An attendance requirement of 66 percent overall (not in specific subjects) is another boon for such students. A visit to seminars and discussion in the campus will give a clear picture of the ratio of students interested in the activities vis-à-vis the total strength.
All these factors and a few others heavily influence placement scenario at the campus in an adverse manner. While top firms prefer taking students who have already interned with them through PPOs, smaller firms recruit fewer students with salaries not worth the brand a CLC graduate carries.
It is seen that only around 100-150 students out of 500-600 final year students opt for placements and the placement council manages to place only 50-60 out of them.
The Ugly about Campus Law Centre, Delhi:
While it is argued that placement depends on the caliber of the student with a little role of his/her institution, there are few things which are of utmost importance to a law student.
Basic building infrastructure is one which CLC lacks in. Small, inadequate and dirty classrooms are where students learn the basics of the legal profession.
There is no Moot Court Hall, the classrooms are adjusted to make them look like a Moot Court Room of a 3rd tier law school.
A badly constructed auditorium (if you can call it one) and small and congested seminar hall, inadequate parking facility, improper drinking water facilities and insufficient number of toilets are other issues of serious concerns.
If you happen to walk into the air-conditioned library which has close to 1,00,000 book volumes, you might not be able to miss the volumes of Halsbury’s Laws of England, Columbia and Harvard Law Reviews stacked in shelves covered with dust with no one to look into their conditions.
Getting into CLC:
CLC is one of the three Law Centres teaching the LL.B. course under DU’s Faculty of Law (the other two are called Law Centre – I and Law Centre – II).

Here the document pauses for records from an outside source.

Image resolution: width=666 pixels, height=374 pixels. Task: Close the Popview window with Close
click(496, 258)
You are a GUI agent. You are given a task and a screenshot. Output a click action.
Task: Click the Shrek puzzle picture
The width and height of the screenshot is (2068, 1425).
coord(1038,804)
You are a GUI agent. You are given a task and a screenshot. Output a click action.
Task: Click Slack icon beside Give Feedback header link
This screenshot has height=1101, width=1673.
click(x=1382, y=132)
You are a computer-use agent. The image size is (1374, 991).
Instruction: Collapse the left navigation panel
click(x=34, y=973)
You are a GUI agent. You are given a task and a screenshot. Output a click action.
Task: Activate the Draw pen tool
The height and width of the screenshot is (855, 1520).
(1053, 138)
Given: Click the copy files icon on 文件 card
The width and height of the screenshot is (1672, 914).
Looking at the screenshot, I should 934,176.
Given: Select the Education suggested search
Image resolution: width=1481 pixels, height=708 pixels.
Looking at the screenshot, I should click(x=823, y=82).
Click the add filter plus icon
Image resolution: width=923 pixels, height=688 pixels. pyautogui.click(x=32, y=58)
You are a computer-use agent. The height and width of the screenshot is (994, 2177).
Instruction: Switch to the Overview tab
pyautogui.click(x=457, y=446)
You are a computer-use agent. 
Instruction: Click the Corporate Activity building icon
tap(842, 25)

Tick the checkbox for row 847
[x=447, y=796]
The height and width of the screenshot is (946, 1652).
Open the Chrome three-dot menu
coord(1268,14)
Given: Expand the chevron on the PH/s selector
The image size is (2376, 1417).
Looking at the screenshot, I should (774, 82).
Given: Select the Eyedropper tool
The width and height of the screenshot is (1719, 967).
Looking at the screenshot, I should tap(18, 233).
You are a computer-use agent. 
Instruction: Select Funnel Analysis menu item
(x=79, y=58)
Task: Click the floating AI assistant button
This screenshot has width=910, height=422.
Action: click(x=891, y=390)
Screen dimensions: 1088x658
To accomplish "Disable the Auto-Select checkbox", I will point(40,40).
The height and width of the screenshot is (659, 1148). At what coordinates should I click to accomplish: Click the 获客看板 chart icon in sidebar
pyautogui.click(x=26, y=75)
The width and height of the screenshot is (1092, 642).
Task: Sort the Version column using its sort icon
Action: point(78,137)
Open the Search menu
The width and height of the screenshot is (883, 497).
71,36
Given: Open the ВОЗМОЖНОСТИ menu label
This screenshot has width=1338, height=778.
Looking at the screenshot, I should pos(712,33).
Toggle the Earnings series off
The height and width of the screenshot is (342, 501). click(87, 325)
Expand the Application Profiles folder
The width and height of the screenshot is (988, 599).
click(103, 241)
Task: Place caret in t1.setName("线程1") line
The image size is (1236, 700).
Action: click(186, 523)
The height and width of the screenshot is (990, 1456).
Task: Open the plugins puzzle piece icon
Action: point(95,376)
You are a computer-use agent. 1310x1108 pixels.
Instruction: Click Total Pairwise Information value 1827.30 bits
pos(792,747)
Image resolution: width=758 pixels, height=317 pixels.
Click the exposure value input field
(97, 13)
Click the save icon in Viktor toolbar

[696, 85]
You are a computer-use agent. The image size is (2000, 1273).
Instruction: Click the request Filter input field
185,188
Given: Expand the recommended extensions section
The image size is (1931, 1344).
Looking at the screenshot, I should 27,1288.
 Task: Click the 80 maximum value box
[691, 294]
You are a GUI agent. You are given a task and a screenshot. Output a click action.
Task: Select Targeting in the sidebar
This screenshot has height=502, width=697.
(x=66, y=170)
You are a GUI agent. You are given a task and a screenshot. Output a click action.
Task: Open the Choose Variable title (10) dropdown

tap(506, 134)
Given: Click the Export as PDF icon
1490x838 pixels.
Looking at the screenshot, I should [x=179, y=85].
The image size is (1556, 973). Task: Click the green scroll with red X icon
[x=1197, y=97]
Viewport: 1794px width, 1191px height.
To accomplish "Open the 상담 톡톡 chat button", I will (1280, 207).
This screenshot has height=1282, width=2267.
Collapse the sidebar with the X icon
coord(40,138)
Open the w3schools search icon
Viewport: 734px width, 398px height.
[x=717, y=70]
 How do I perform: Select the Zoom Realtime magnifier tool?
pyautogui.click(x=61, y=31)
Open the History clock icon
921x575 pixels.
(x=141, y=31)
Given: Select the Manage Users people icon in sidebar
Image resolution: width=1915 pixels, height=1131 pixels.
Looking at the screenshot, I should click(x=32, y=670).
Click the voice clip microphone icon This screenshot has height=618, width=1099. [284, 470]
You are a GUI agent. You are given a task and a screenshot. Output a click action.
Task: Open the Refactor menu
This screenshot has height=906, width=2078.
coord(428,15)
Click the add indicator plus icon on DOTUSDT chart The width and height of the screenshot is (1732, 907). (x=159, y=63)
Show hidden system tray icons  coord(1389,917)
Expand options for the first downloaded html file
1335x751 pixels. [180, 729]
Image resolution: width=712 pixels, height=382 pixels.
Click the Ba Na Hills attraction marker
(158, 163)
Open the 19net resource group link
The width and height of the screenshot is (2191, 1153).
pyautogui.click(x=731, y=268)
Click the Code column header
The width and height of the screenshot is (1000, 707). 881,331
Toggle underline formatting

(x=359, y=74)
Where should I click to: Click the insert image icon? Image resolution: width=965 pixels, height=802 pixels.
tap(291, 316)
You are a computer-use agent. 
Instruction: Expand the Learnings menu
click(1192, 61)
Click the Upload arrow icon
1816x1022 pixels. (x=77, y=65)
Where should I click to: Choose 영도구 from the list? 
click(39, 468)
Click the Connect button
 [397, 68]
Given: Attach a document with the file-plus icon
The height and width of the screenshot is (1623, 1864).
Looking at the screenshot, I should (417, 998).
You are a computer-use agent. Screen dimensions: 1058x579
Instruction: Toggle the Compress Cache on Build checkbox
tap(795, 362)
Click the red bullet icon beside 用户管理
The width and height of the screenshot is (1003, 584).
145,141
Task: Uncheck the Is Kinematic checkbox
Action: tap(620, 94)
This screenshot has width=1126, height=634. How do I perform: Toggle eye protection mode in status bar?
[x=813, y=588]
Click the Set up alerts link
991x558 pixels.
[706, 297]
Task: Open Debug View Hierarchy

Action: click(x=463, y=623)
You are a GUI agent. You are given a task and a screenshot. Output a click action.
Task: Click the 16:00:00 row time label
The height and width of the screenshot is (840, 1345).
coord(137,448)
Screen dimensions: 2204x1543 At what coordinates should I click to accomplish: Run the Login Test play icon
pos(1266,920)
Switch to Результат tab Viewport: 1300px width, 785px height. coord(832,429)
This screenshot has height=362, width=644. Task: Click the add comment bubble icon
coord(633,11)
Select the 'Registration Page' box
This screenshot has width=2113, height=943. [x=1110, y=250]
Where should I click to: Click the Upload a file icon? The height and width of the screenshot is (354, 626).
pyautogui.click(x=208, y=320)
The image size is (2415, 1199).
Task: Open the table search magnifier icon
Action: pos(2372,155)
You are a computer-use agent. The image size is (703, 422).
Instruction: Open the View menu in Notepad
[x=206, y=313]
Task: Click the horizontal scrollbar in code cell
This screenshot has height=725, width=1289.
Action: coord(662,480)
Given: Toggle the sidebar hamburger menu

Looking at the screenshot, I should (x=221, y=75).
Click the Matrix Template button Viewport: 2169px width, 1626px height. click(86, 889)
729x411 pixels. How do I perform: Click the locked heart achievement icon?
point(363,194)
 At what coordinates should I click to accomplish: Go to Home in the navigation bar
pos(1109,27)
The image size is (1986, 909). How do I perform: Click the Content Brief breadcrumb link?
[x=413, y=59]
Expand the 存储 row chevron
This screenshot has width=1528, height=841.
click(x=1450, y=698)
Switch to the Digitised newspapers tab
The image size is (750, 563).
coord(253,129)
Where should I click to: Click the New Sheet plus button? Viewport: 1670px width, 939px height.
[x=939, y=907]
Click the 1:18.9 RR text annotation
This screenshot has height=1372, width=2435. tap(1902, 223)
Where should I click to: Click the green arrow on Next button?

Every Law Centre is headed by a Professor-in-Charge and has a high degree of administrative autonomy.
Post graduate law courses are administered directly by the Faculty of Law, which is headed by the Dean, Faculty of Law.
The Faculty conducts a single entrance exam for admission into all its three centres in mid-June, forms for which are available from May every year.
It is the single largest law entrance exam which is conducted by any standalone Faculty of Law/Dept. of Law/Law College with more than 10,000 students appearing for 2300 odd seats.
The entrance test paper contains 175 objective type questions with multiple choice answers and has to be attempted within 2 hours.
Each question carries 4 marks and a wrong answer deducts one mark.
The students are tested on their knowledge of English language and grammar usage, legal awareness, analytical and logical reasoning and general knowledge on legal system, polity, economy and current affairs.
Anand Prakash Mishra, a well known law entrance trainer who has authored a book, S S Guide for LL B Entrance Exam, exclusively for 3-year law entrance exams says, “We can see clearly that the focus in 3-years LL.B. Entrance exams remains on three areas namely, GK, English and Legal Aptitude.
In some exams, logical and analytical reasoning are also important but Quantitative Aptitude or Maths is generally not asked.
So, students should have a balanced strategy for all the four subjects i.e. GK, English, Legal Aptitude and Reasoning.
If we analyze past 5 years’ papers of Delhi University (2008-2012), GK emerges as the most important area.
90-100 questions out of 175 total questions were from GK/Current Affairs. If we include questions from Legal GK or Legal Awareness to it, in 2010, over 125 questions were from this area.”
Despite many inadequacies and problems the Campus Law Centre has an enviable reputation in India. It is till date the most popular destination for students who want to get admission in a 3-year LL.B. course.
It has been a crucible where a large number of students have honed their skills and joined the legal professions. Tradition finds its place on campus with a tea stall and two book stalls which have been selling tea and law books respectively to generations of students for over 40 years.